== Task inputs ==
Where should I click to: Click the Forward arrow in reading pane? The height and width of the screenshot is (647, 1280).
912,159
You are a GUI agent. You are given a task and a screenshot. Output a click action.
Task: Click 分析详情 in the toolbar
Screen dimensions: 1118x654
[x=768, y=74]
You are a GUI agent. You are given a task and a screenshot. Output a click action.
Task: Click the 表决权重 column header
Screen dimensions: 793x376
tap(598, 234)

---

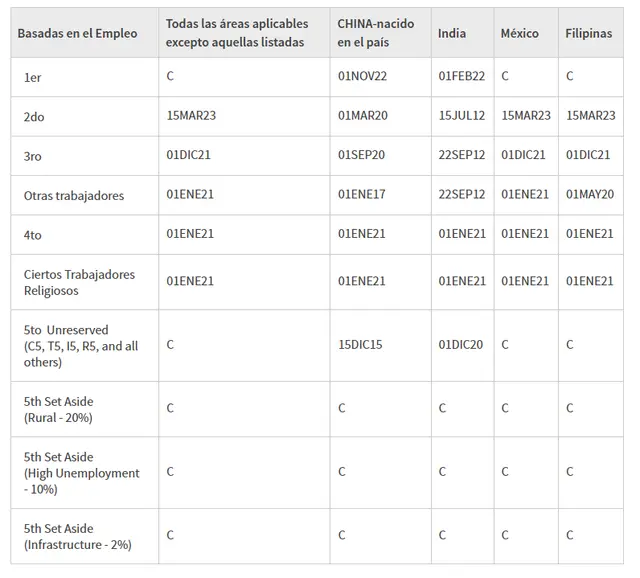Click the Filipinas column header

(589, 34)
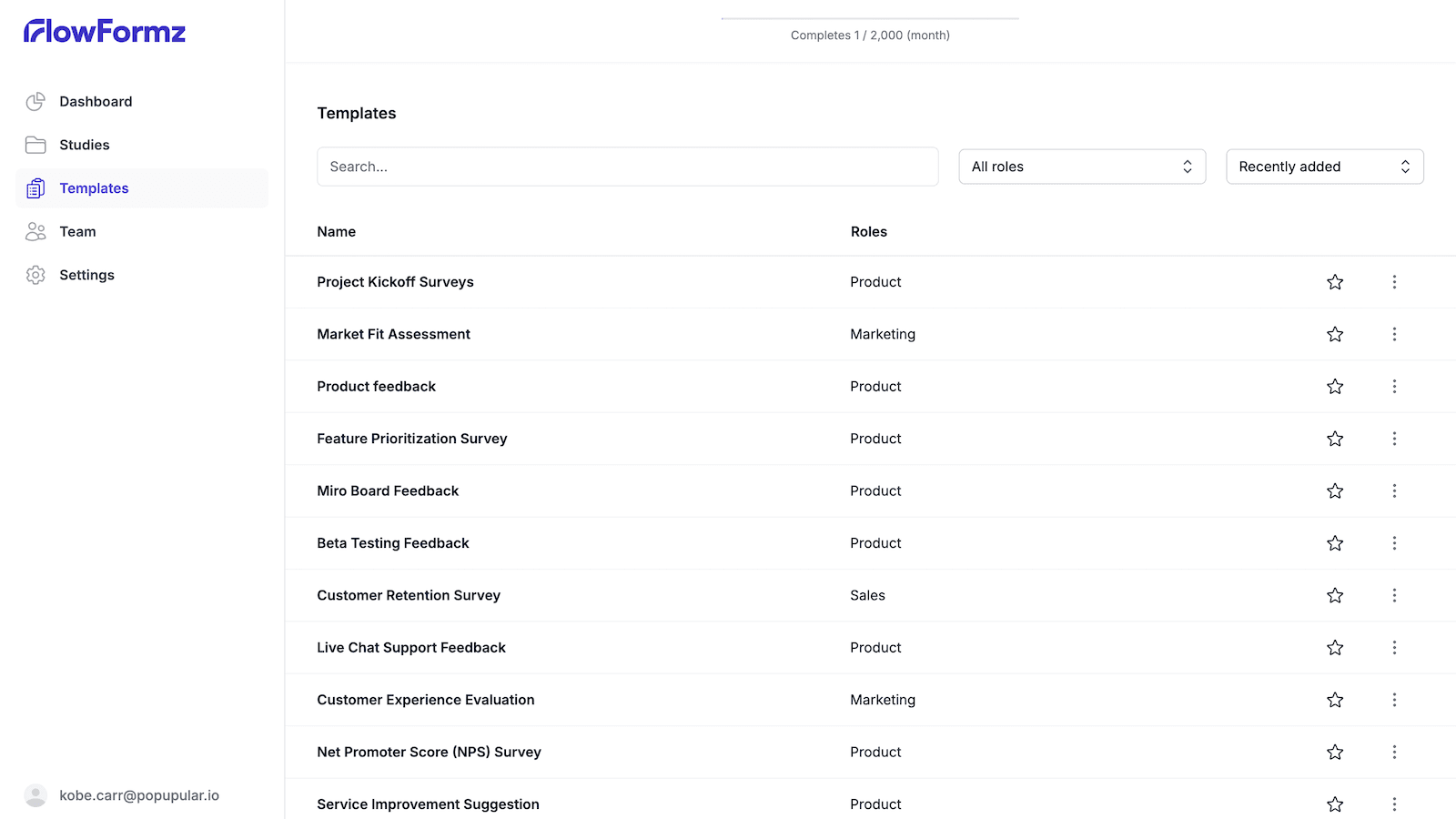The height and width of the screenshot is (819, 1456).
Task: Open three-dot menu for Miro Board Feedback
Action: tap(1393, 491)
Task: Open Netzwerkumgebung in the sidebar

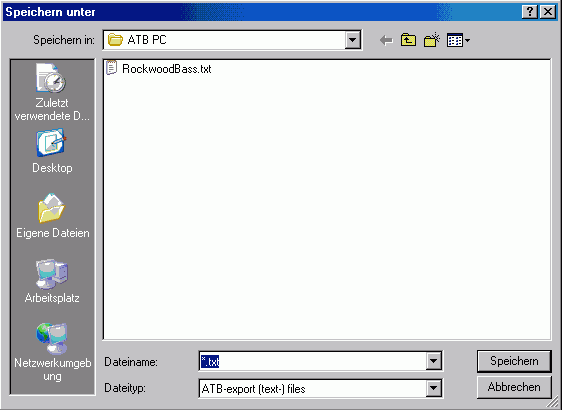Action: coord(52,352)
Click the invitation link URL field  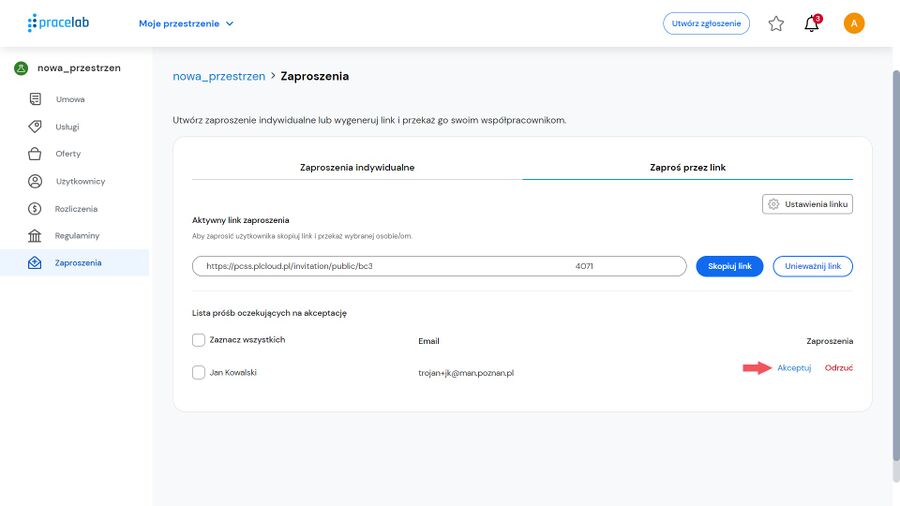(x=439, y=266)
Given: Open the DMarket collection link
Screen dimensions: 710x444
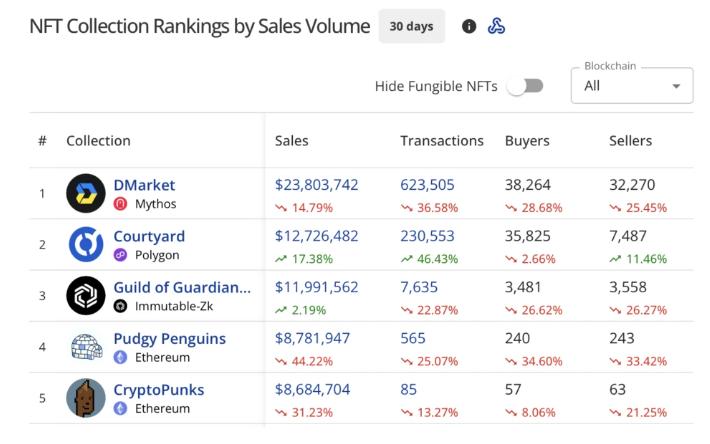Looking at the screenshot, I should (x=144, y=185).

--

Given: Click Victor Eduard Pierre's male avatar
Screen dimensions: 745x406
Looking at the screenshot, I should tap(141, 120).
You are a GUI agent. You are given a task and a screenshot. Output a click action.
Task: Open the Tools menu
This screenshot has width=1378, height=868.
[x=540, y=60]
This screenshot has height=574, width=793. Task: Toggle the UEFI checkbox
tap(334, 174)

== Your instructions ==
Working from the material above, restate word for word the lines between the line with "Where should I" and the line with "Task: Click 分析详情 in the toolbar", both included, and only those.

== Answer area ==
Where should I click to: Click the Forward arrow in reading pane? The height and width of the screenshot is (647, 1280).
912,159
You are a GUI agent. You are given a task and a screenshot. Output a click action.
Task: Click 分析详情 in the toolbar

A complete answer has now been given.